**PROBLEM TO WORK ON**
Go through the material below and count the lines with the string "will"; the number is the whole answer.

**MATERIAL SUPPLIED**
= = = =

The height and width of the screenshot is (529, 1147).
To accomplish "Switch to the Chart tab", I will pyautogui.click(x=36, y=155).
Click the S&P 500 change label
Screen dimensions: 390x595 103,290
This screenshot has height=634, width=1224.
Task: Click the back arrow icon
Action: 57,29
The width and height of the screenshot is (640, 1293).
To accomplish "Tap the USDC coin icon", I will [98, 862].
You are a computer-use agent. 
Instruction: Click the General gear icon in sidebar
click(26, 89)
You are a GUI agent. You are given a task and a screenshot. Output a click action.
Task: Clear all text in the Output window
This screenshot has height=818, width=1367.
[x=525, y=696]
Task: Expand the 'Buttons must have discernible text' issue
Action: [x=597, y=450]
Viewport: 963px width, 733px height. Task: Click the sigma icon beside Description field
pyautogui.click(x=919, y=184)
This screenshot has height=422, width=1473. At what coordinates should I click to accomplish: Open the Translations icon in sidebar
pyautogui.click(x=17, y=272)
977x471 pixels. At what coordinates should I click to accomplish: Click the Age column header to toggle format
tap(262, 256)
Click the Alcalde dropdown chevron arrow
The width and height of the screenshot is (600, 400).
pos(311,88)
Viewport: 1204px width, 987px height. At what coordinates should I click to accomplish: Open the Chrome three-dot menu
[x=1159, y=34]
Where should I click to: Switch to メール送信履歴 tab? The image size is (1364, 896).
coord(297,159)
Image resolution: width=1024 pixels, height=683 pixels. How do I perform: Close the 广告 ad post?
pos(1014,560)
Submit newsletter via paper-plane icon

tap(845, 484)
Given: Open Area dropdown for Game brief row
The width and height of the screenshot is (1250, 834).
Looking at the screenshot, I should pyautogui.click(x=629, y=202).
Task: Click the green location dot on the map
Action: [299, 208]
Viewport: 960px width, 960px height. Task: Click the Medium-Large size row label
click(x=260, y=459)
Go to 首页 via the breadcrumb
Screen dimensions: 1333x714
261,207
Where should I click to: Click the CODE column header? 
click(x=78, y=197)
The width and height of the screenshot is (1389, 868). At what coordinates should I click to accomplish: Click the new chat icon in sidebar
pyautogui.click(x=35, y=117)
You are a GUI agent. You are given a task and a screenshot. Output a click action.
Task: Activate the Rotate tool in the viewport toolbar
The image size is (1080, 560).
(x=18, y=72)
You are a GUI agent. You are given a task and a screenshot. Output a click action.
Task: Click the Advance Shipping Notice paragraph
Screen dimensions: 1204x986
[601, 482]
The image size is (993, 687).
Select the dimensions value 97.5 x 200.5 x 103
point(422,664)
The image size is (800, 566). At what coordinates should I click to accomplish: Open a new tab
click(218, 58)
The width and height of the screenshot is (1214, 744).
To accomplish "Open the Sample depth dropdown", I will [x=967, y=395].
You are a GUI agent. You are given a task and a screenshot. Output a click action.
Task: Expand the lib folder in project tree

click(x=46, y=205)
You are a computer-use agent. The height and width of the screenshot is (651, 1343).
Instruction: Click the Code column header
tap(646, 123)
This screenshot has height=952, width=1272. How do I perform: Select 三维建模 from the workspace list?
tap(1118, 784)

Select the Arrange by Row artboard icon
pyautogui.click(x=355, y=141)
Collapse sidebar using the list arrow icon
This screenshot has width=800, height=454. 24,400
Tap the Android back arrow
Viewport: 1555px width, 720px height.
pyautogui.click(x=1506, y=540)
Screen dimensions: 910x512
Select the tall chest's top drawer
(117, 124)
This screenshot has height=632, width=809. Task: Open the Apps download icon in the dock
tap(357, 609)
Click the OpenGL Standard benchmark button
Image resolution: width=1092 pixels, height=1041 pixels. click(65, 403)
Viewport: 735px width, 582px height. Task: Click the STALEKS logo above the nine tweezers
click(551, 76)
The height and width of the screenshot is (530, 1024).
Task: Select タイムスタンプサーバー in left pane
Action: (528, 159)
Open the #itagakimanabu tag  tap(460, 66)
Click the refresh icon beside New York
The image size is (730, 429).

= = = =

**OUTPUT FOR THIS TASK**
3